28⅞ by 23¾ in.; 73.3 by 60.4 cm.

The Honorable Mrs. Lister-Kay, Ballinlea, near Dalkey, Co. Dublin (according to a label on the reverse);

Arthur and W. Sévérine Frankel;

By whose estate sold, New York, Sotheby's, 22 January 2004, lot 40 (as "Attributed to Michele Desubleo");

There acquired by Luigi Koelliker, Milan and London;

By whom sold, London, Sotheby's, 4 December 2008, lot 196;

There acquired by the present owner.

Italian Cultural Institute, Diacromie. Dialogie e Derive. Collezione Koelliker, exhibition catalogue, London 2006, n.p., reproduced in color;

M. Pulini, "1656. Ritratto di Ginevra Cantofoli pittrice," in J. Bentini and V. Fortunati, eds., Elisabetta Sirani 'pittrice eroina' 1638 - 1665, exhibition catalogue, Bologna 2004, pp. 134 - 41;

M. Pulini, "Un'altra donna pittrice nel Seicento," in Avvenire, 19 December 2004, p. 22;

M. Pulini, Ginevra Cantofoli : la nuova nascita di una pittrice nella Bologna del Seicento, Bologna 2006, cat. no. 18, pp. 60-61, 104-06, reproduced in color on cover, on p. 61, fig. 62, on p. 72, and on p. 105.
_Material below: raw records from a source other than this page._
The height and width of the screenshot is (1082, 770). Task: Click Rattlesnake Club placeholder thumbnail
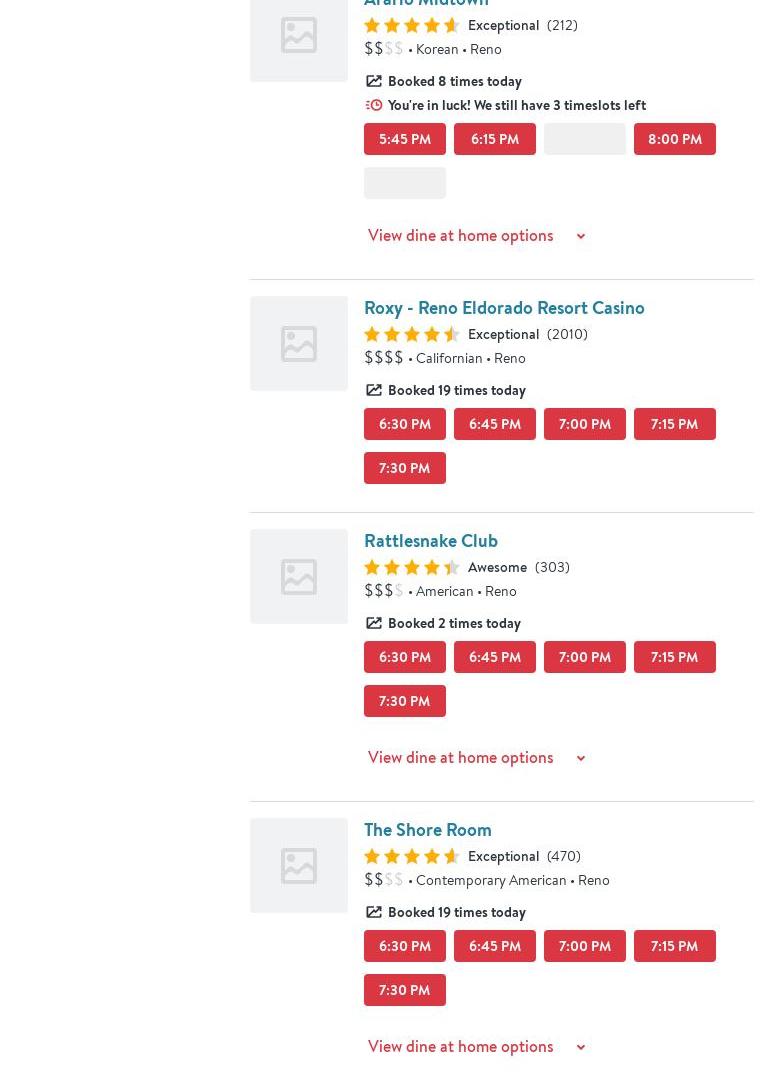pos(298,576)
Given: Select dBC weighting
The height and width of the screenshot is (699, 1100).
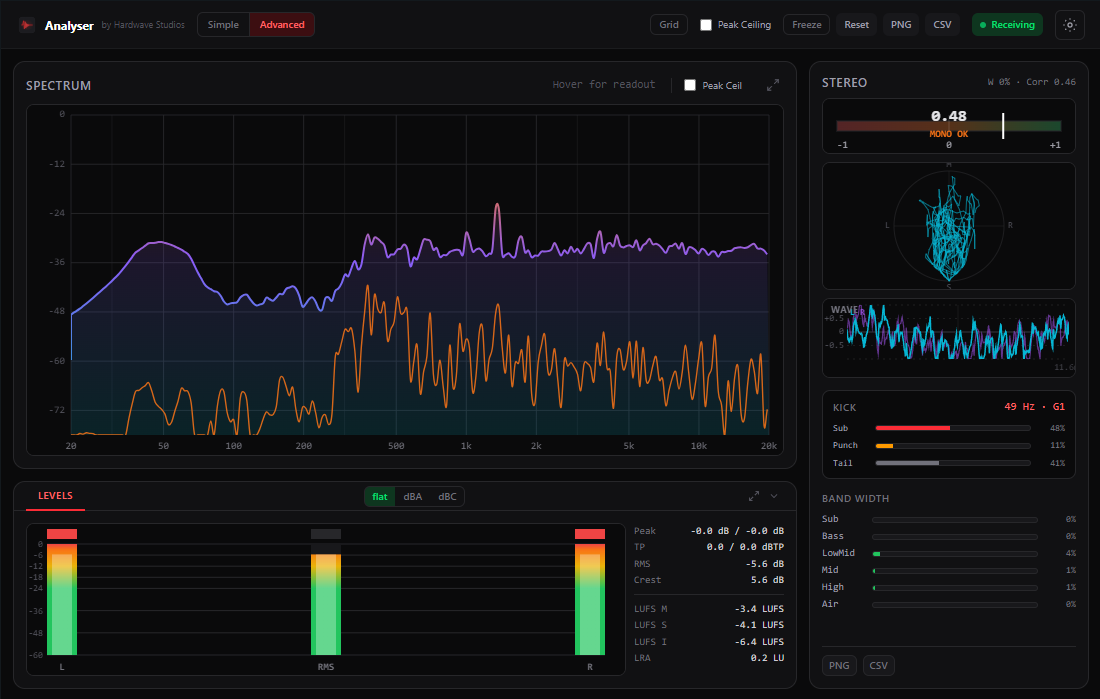Looking at the screenshot, I should (x=448, y=497).
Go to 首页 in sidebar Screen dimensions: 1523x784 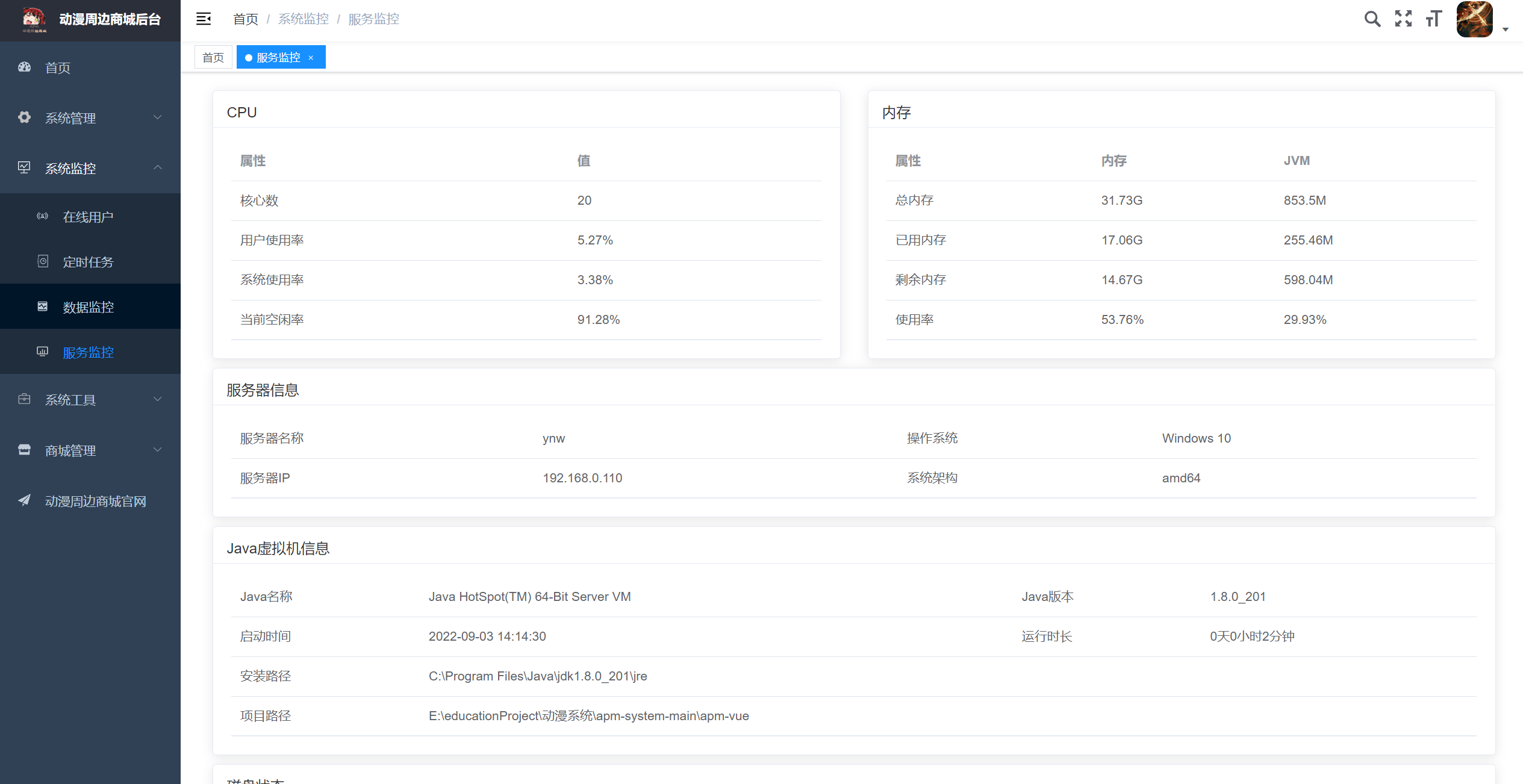58,67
Ginevra Cantolofi trained with Andrea Sirani, the father of her fellow painter and friend Elisabetta Sirani. Although many of her paintings are lost, she specialized in female figures and her appearance is known thanks to a self portrait1; the features of many of her female figures resemble her own. The present Sea-nymph is one of her masterpieces, and most likely depicts Galatea who was a popular subject in seventeenth-century painting. Here she wears a crown of diverse mollusk shells and holds a coral, though she typically appears riding a shell chariot pulled by dolphins. In Ovid's Metamorphoses, Galatea transformed her mortal lover Acis into a river spirit after he was killed by the jealous Cyclops, Polyphemus. The nymph's white, almost transparent skin demonstrates that Cantofoli was familiar with classical texts describing Galatea, whose name means "milk-white."


1. Cantofoli, Allegory of Painting,signed, oil on canvas, 98 by 74 cm. Private collection.